→ **EXERCISE**: Scan the entries below. Return every line that includes "computer".
--- START ---
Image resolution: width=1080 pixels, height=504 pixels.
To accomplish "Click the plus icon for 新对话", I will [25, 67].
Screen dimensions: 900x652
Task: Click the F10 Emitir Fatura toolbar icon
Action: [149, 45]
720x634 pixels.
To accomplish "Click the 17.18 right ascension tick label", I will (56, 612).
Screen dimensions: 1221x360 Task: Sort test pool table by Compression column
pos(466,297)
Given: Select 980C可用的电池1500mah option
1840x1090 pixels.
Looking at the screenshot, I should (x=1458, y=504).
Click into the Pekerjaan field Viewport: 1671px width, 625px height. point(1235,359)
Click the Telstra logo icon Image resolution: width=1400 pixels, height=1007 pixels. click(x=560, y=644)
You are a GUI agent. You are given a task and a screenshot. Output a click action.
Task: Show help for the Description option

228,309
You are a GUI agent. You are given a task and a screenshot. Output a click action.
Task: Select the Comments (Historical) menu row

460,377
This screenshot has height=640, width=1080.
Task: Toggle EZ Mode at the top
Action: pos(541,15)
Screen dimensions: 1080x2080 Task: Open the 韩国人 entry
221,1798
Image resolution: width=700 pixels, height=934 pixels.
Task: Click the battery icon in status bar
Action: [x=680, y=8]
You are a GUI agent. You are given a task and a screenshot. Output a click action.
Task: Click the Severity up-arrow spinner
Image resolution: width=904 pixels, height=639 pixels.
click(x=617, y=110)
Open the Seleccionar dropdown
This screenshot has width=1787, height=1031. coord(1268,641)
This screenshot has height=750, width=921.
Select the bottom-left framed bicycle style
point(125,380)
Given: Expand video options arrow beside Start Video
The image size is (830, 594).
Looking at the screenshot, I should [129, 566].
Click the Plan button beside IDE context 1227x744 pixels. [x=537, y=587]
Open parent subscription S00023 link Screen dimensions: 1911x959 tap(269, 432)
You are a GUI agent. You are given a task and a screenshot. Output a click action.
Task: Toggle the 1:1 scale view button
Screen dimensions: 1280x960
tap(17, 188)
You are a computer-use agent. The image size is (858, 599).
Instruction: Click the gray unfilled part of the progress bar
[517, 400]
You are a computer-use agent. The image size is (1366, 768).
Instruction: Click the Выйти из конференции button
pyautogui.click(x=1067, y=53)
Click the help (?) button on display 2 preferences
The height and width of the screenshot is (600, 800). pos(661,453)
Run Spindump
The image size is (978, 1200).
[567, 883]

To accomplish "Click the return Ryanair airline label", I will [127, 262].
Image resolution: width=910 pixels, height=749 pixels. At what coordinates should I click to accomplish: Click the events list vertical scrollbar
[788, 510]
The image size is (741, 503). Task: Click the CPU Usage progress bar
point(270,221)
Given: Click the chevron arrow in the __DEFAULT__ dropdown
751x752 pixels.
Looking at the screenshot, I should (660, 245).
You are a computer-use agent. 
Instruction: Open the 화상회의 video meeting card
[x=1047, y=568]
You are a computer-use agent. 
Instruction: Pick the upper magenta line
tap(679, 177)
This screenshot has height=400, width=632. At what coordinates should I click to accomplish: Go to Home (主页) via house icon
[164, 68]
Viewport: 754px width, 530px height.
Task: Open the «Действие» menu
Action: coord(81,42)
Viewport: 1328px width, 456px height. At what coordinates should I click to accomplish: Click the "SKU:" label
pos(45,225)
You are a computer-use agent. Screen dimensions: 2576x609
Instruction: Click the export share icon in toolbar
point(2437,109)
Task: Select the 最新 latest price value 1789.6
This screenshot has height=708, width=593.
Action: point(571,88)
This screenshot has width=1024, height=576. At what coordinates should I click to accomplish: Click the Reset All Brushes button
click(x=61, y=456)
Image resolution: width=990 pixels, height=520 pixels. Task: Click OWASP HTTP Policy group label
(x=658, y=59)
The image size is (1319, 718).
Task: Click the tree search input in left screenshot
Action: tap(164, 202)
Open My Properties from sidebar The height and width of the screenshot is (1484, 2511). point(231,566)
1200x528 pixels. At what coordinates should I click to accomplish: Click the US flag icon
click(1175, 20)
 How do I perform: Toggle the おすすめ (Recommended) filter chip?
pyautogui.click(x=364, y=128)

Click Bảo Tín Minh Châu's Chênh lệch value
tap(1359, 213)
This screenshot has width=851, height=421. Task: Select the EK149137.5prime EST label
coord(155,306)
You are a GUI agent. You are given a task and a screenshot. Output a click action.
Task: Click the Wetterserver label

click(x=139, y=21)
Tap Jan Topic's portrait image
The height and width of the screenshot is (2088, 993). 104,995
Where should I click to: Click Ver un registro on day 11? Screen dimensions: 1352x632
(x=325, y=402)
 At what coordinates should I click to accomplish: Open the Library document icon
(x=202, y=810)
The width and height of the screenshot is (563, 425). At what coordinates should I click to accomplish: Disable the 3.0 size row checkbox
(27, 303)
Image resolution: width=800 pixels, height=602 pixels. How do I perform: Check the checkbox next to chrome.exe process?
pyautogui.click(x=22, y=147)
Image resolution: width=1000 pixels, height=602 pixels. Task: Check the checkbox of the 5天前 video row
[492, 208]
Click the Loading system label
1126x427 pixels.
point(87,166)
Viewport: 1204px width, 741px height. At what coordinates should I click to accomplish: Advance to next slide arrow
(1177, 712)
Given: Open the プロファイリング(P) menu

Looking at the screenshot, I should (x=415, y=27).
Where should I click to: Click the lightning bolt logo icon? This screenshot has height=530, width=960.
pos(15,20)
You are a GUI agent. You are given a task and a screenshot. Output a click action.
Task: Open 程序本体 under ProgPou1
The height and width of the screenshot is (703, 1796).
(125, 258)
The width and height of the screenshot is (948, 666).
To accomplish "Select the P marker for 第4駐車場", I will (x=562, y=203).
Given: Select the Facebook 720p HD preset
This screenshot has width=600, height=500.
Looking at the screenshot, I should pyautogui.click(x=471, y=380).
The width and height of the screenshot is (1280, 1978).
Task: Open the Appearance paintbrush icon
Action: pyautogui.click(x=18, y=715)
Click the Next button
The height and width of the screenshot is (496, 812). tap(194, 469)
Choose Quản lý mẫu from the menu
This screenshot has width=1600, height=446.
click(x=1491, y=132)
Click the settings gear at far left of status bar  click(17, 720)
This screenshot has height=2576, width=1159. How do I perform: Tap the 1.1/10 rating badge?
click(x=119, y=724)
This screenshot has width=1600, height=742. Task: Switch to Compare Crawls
--- END ---
→ **RESPONSE AREA**:
You are a computer-use agent. The image size is (858, 599).
You are a computer-use agent. The image size is (1366, 768).
You are a computer-use agent. 
You are a computer-use agent. 
You are a computer-use agent. Screen dimensions: 2576x609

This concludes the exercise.